The results can be plotted for visual inspection:

>>> for metric in calc.metrics:
...     figure = results.plot(kind='performance', plot_reference=True, metric=metric)
...     figure.show()

Insights

From looking at the RMSE and RMSLE performance results we can observe an interesting effect. We know that RMSE penalizes mispredictions symmetrically while RMSLE penalizes underprediction more than overprediction.
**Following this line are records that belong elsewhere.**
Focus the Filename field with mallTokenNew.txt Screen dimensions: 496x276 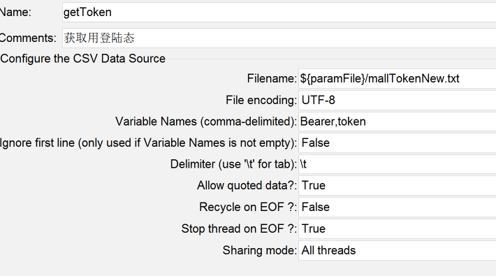click(x=397, y=78)
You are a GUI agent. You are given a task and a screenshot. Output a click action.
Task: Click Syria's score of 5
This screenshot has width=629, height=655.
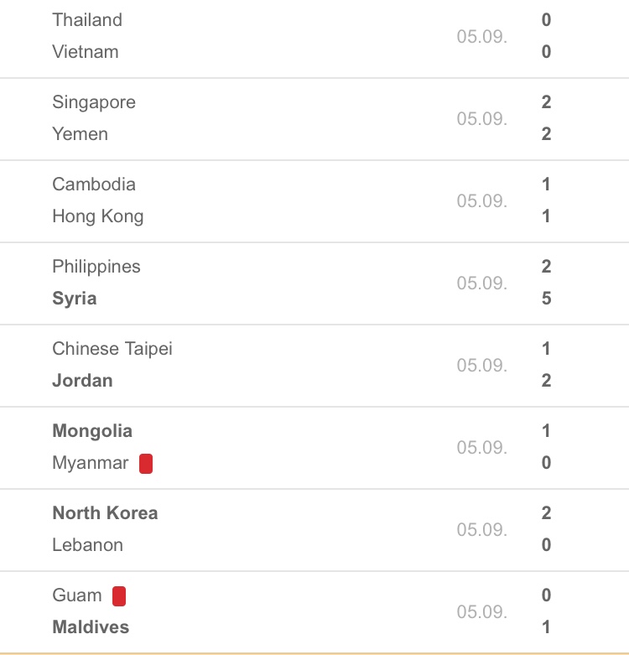(546, 299)
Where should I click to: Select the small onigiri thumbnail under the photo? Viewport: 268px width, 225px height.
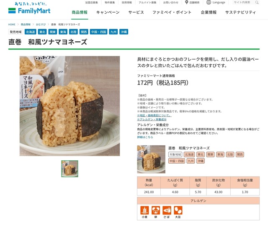70,169
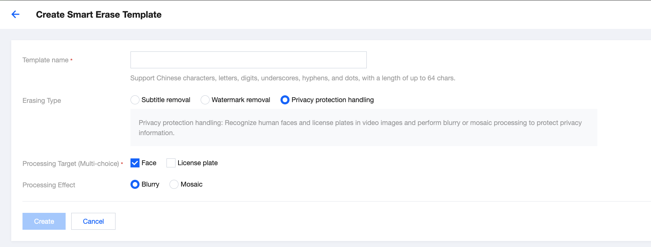Click the back arrow icon
This screenshot has height=247, width=651.
(15, 15)
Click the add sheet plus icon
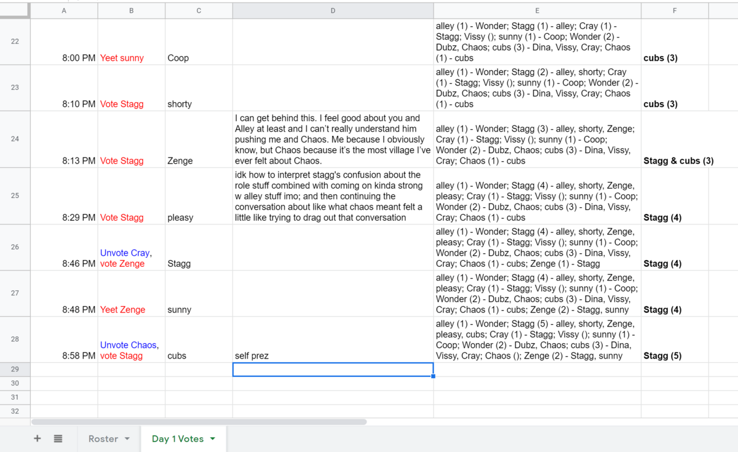The image size is (738, 452). click(38, 438)
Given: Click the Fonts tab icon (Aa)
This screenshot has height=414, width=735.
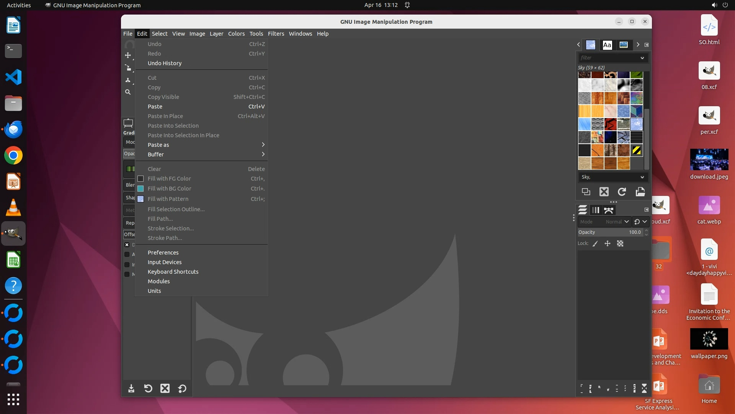Looking at the screenshot, I should pos(607,45).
Hence while our model has become a little bit more accurate according to RMSE, the increase in RMSLE tells us that our model is now underpredicting more than it was before!

What Next

If we decide further investigation is needed, the Data Drift functionality can help us to see what feature changes may be contributing to any performance changes.

It is also wise to check whether the model’s performance is satisfactory according to business requirements. This is an ad-hoc investigation that is not covered by NannyML.